++++ STORED ROWS ++++

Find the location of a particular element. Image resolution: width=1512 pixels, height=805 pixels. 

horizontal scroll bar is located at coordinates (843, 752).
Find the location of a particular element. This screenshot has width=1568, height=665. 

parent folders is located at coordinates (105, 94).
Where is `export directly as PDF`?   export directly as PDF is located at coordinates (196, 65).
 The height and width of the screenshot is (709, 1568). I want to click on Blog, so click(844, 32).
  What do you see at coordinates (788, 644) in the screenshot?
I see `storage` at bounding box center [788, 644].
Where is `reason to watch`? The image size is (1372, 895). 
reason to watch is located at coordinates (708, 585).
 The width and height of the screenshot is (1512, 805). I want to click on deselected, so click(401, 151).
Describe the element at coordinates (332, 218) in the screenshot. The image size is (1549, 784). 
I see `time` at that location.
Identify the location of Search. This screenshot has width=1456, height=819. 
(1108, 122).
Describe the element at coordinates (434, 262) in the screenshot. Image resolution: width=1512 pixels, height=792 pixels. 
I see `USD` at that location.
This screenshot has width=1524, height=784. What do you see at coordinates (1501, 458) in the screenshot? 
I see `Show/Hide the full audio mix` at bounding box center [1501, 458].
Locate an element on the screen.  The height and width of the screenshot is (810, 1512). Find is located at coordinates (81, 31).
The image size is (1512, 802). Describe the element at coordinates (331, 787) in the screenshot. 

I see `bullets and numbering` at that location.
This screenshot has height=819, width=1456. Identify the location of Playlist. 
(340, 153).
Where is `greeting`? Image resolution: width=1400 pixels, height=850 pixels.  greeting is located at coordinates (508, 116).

++++

WORK TO BE COMPLETED:
Please reproduce word for word the lines from the one containing "Locate an element" through the final line above, including both of those lines.

RESULT:
Locate an element on the screen.  The height and width of the screenshot is (810, 1512). Find is located at coordinates (81, 31).
The image size is (1512, 802). Describe the element at coordinates (331, 787) in the screenshot. 

I see `bullets and numbering` at that location.
This screenshot has height=819, width=1456. Identify the location of Playlist. 
(340, 153).
Where is `greeting`? Image resolution: width=1400 pixels, height=850 pixels.  greeting is located at coordinates (508, 116).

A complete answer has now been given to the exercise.